Top of Records for this task

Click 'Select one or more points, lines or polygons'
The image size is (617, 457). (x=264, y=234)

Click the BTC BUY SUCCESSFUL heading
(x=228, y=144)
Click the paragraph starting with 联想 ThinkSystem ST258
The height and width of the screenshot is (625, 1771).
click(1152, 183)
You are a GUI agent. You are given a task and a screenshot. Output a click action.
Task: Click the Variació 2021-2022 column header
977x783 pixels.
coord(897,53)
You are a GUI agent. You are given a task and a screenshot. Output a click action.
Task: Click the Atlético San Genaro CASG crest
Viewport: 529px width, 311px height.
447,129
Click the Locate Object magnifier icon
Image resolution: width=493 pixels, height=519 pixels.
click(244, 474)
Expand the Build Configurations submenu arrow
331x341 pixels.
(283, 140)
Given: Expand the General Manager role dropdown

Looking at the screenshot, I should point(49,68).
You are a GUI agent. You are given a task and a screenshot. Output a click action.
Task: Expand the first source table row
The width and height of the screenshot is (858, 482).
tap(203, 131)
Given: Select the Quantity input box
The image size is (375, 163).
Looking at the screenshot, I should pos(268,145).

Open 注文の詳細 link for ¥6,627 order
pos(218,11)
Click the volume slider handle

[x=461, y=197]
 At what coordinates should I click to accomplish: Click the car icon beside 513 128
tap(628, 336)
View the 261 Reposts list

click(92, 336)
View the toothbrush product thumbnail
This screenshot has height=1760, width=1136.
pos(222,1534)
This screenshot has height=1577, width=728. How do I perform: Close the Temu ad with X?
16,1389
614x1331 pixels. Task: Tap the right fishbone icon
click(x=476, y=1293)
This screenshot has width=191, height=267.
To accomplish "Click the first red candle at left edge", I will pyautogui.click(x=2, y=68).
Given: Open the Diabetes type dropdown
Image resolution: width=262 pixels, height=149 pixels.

Bottom of Records for this task

Problem to solve → Each line above that includes "first" should be shown.

Answer area →
Task: Expand the first source table row
To accomplish "Click the first red candle at left edge", I will pyautogui.click(x=2, y=68).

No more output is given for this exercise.